This guide will be useful to a variety of professionals in roles across marketing, digital, compliance, research, archives, and records management - essentially any individual who's responsible for the organisations digital web presence, record-keeping compliance or long-term preservation. Further on in this guide, we dive into how website archiving can benefit different industries and job functions.
What is website archiving?
Website archiving is the process of collecting websites and the information they contain from the World Wide Web and preserving these in an archive. Web archiving is a similar process to traditional archiving of paper or parchment documents; the information is selected, stored, preserved and made available to people. Access is usually provided to the archived websites, for use by businesses, governments, universities, organisations, researchers, historians and the public.
As the web contains a massive amount of websites, digital assets and information, digital teams and web archivists typically use automated processes to collect websites. The process involves ‘harvesting’ websites from their locations on the live web using crawl based software. A crawler travels across the web and within websites, extracting and saving the information as they go. As you may have guessed, the web crawler plays a huge role in just how accurate a website capture is.
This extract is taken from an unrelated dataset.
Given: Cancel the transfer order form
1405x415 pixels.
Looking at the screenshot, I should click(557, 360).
Due to the complexity of modern websites, capturing a website with pixel-for-pixel accuracy has become a challenge for all archiving vendors.
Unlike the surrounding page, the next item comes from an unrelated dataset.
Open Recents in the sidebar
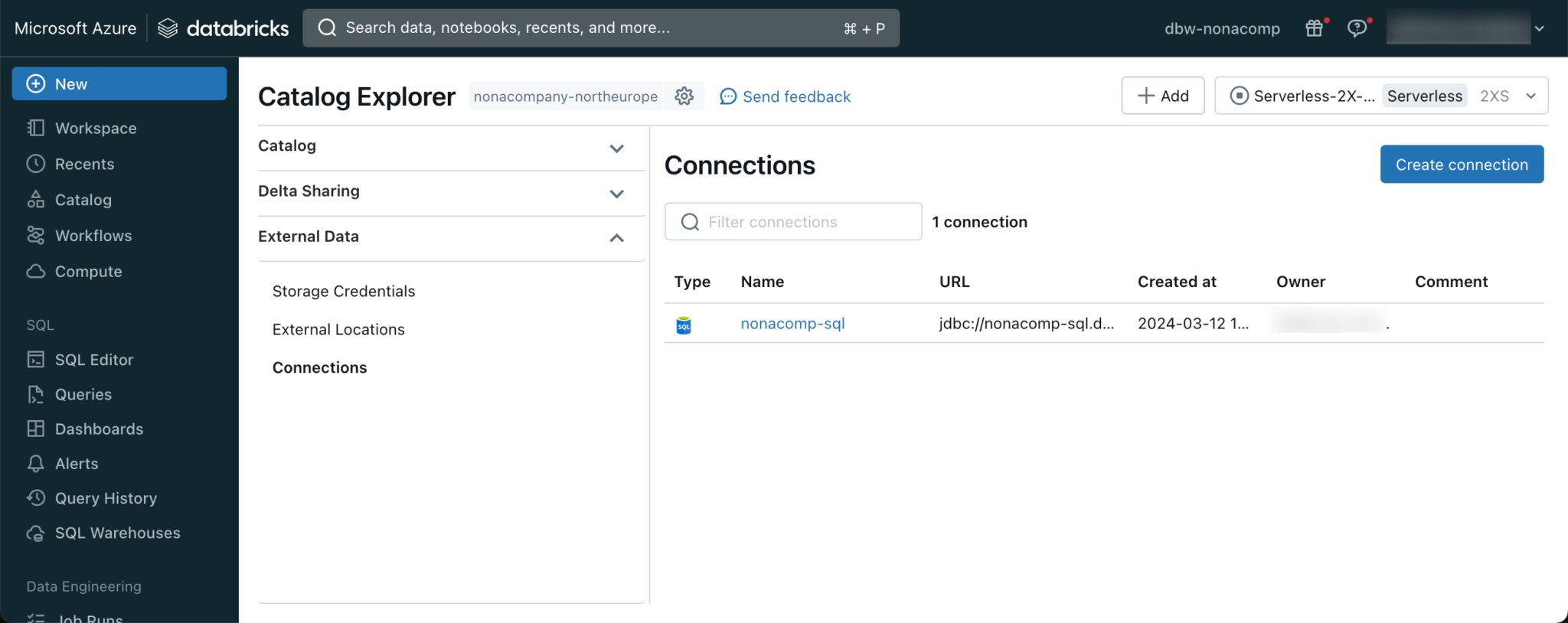This screenshot has height=623, width=1568. click(x=84, y=164)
Once a crawl of a website (or websites) is complete, the archived websites and information they contain are made available as part of a web archive collection. These can be replayed and navigated through just how they would be on the live web but instead are preserved as records of what was published at a particular point in time.
The most common types of web archiving
There are 3 main technical methods for archiving web content:
- Client-side web archiving
- Transaction based web archiving
- Server-side web archiving
Client-side archiving is the most popular method due to its simplicity and scalability, it can be carried out remotely and on a large scale. Transaction-based and server-side archiving are found to be more of a historic approach, this is because they require active collaboration with the server owners and need to be implemented on a case-by-case basis.
When an organisation or business is looking to archive their website, they are usually looking for one of the two following outputs:
1. A centralised private web archive
This is where an individual, organisation or business will archive their websites on a pre-defined schedule and store these in a private archive only accessible to them. The archive would be accessed through a portal that provides the ability to replay archives from specific dates and times and offer a variety other features including search and filter tools to find information.
2. A public-facing web archive
This is used in two instances, for example, a large government-based organisation may want to provide public access to historical online information which has huge cultural significance. This may also be used for research purposes and created with long-term preservation in mind.
The second instance would be whereby an organisation or business wants to retire huge areas of their website, usually by placing them on a sub domain that exists as a form of online archive. This can also be considered a web continuity solution as these old or 'redundant' pages and websites are moved into an archive which visitors can still view. Businesses do this to remove website bloat, improve the speed of their primary website but ensure a continuous web experience when visitors access the archive portion of their website.
What are web crawlers?
A Web Crawler, sometimes called a 'spider' or 'spiderbot' and often shortened to crawler, is an internet bot that systematically browses the World Wide Web, typically for the purpose of web indexing.
Web search engines and other applications use web crawling to update their web content or indices of others sites' web content. Web crawlers copy pages for processing by a search engine which indexes the downloaded pages so users can search more efficiently. Crawlers consume resources on visited systems and often visit sites without approval. Issues of schedule, load, and "politeness" come into play when large collections of pages are accessed.
If the number of internet pages is extremely large, even the largest crawlers fall short of making a complete index. For this reason, search engines struggled to give relevant search results in the early years of the World Wide Web, before 2000. Today, relevant results are given almost instantly. Crawlers can validate hyperlinks and HTML code and they can also be used for web scraping.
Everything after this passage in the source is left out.